Upon the whole, ’tis no easy matter to discover the real Sentiments of the Heathens about their Gods: they admitted so many superior and inferior Deities, who shared the Empire, that all was full of Gods.
Some of the Antients say, that a certain subtile Matter that made Stars intelligent, did reside in their sacred Animals, Plants and Men, and escaped Death: And this made them fit to partake of such Worship, as they gave to the Stars.——Sanchoniatho meant only, that the celestial Bodies are intelligent, and see what is done here below, and therefore were to be adored as Gods[391].
391. Sanchoniatho’s Phœnician Hist. by the Learned Bp. Cumberland, vol. i. p. 20, 21.
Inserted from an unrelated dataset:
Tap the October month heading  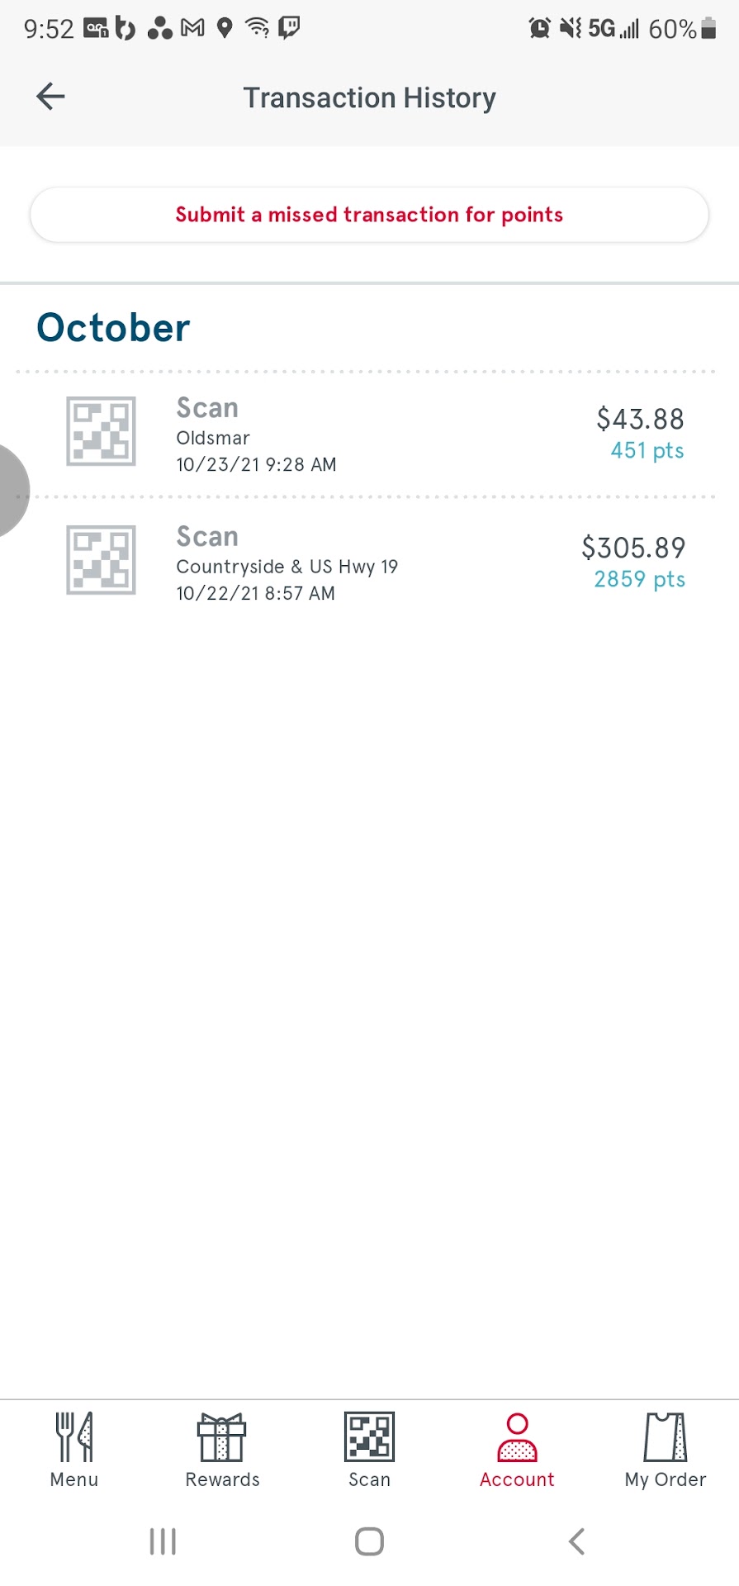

The next thing that comes under Consideration is, the Worship of Serpents, which is observed thro’ all the Pagan Antiquity. The Devil, who, under the Shape of a Serpent, tempted our first Parents, has, with unwearied Application, labour’d to deify that Animal, as a Trophy of his first Victory over Mankind. The Conquest made by the old Serpent in Paradise, and the wonderful Cures made by the Shadow of a Serpent in the Wilderness, contributed very much towards making that hateful Creature so venerable in the Eyes of so many Nations.
God having past Sentence upon the Serpent, Satan consecrates that Form in which he deceived the Woman, and introduces it into the World as an Object of religious Veneration: This he did with a view to enervate the Force of the divine Oracle, the Seed of the Woman. Scarcely a Nation upon Earth, but he has tempted to the grossest Idolatry, and in particular got himself to be worshipped in the hideous Form of a Serpent.
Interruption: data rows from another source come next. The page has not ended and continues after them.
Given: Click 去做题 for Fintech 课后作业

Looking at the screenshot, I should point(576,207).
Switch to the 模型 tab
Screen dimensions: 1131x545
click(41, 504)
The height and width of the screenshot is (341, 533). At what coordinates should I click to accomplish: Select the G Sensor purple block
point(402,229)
The Almighty foreseeing this general Delusion, guarded the World against it, by inspiring Men with the greatest Aversion to that venemous Creature, and yet was the Tempter ador’d in most places under the Appearance of a Serpent. If you say, that Men worship other Creatures; I answer, Those are beneficial to Mankind, and not so odious and hurtful as those who carry Poison in their Tails and Teeth.
How surprizing this! that a Serpent, a Beast to which Mankind has a strong natural Aversion, should be ador’d by Creatures of Reason, and yet nothing more common, as will appear by the following Instances from Antiquity.
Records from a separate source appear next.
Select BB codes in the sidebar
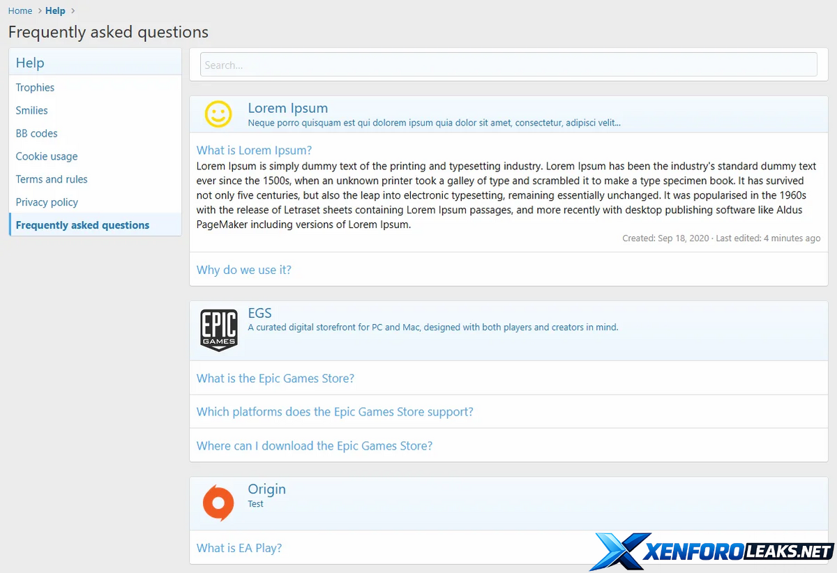 point(37,134)
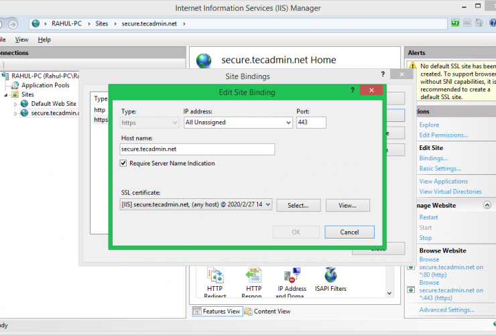The width and height of the screenshot is (496, 335).
Task: Cancel the Edit Site Binding dialog
Action: [349, 232]

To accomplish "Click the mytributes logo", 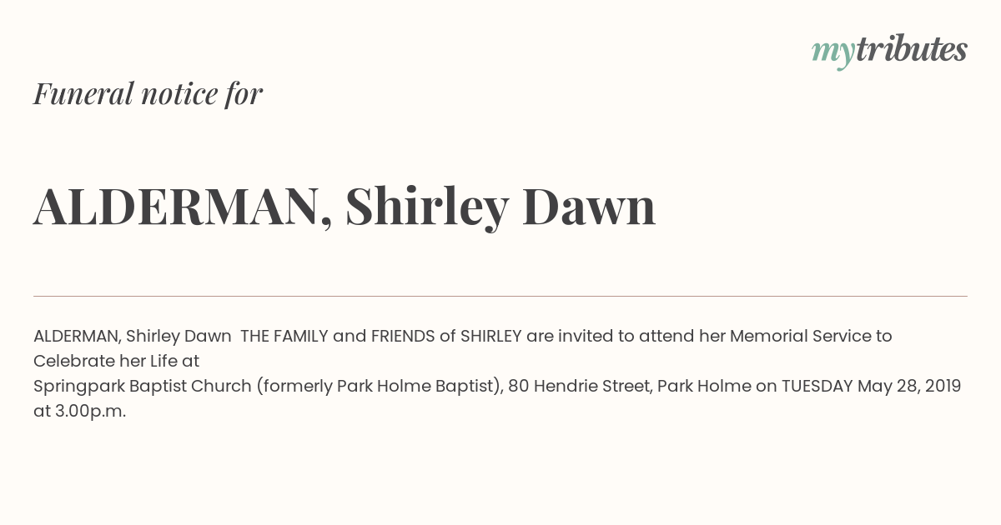I will 889,52.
EGYPT was a Country that abounded with Variety of Serpents, and where they were generally held in the greatest Veneration. The supreme God was represented by them in the Form of a Serpent with a Hawk’s Head, because of the wonderful Agility of that Bird. We see no Table of Osiris and Isis, two Egyptian Idols, without a Serpent joined to them[392]. This Isis married Osiris, King of that Country, and govern’d with so much Wisdom and Gentleness, that the Egyptians paid divine Honours to them, who had been such Blessings to the Land.
392. Macrobii Oper. Sat. cap. xx.
In Egypt is a Serpent of the Aspick Kind, called Thermutis, to which they gave divine Worship; therefore crown’d with it the Statue of their Goddess Isis. In the Corners of the Temples, they built little Chapels under ground, where they carefully fed this Thermutic Serpent, as a sacred Genius[393].
393. Ælian de Animalibus, lib. x. Conrad. Gesner. de Serp. p. 32.
The Egyptians also paid divine Honours to the Crocodile, that monstrous kind of Serpent, particularly the Inhabitants of Arsinoë, and they who dwelt in the Neighbourhood of Thebes, and the Lake Mæris; among whom ’twas fed by their Priests with Bread, Wine, Flesh, and diverse Rarities[394].